Impingement/Labrum Repair/SLAP Lesion Repair
Labral Tears: What Are They and How Do They Occur?
The labrum is the attachment point of the ligaments (capsule) in the shoulder. It aids in shoulder stability. If a trauma induced injury to the shoulder occurs and tears the ligaments, dislocation of the shoulder can occur and the labrum can be torn off of the bone.
There are three types of labral tears:
- SLAP tears: SLAP refers to superior, labrum, anterior, and posterior. This occurs where the biceps tendon attaches to the shoulder, hence the fact that in this kind of tear, the superior part of the labrum is injured. It can be caused by a small trauma or by repetitive shoulder motion.
- Bankart tears: During the dislocation of the shoulder, the head of the humerus bone tears the labrum as it pops out of its socket. It is most commonly caused by high energy trauma and sports injuries.
- Posterior labral tears: This tear is less common in comparison to the other two. Impingement occurs, which is when the rotator cuff and labrum are pinched together in the back of the shoulder.

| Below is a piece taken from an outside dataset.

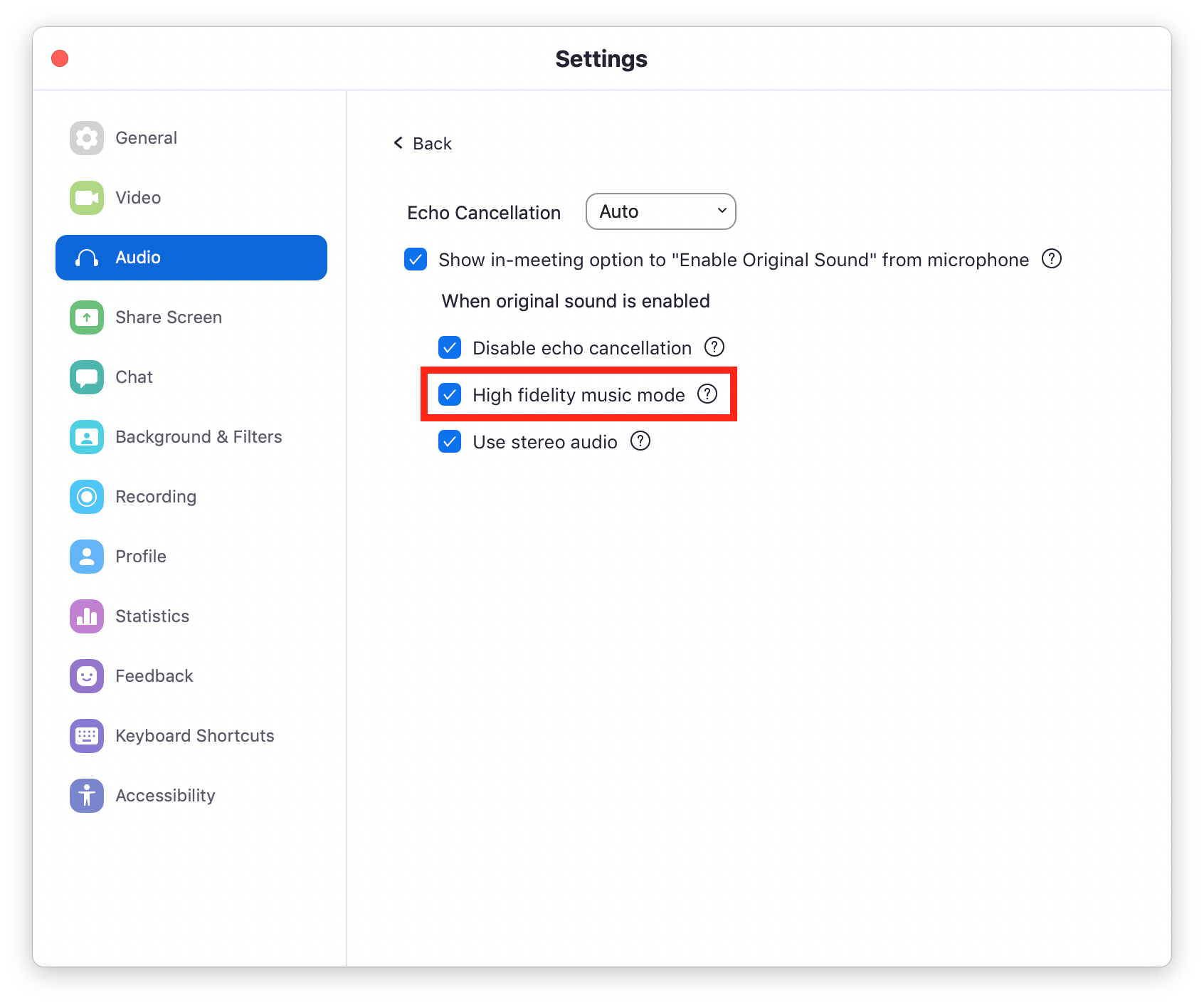The height and width of the screenshot is (1005, 1204).
Task: Select the green Video camera icon
Action: pyautogui.click(x=87, y=198)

How can I tell which tear I have?
The common symptoms of these tears are similar to one another. Things such as pain with movement of the shoulder, decreased range of motion, and a feeling of popping/locking/catching are all factors to take into consideration.
Your doctor will be able to properly assess and diagnose you through a physical examination that tests your shoulder’s range of motion, strength, and stability. Additional image tests can be done through x-rays and MRI’s.
How can I treat these tears?
In most cases, the initial treatment for these tears are nonsurgical. Anti-inflammatory medication and physical therapy will be recommended and prescribed by your doctor. If your pain does not improve with nonsurgical methods, arthroscopic repair will be the next course of action.
The doctor operates through a small incision to reattach the torn tissue without having to cut through nerves or muscles. This is less invasive than regular surgery.
What will be the outcome?
Arthroscopic surgery can eliminate pain and restore range of motion. Right after surgery, your arm may be placed in a cast or splint to restrict any motion that could disrupt the healing process. When appropriate, your doctor will then prescribe physical therapy to help you regain range of motion and strength.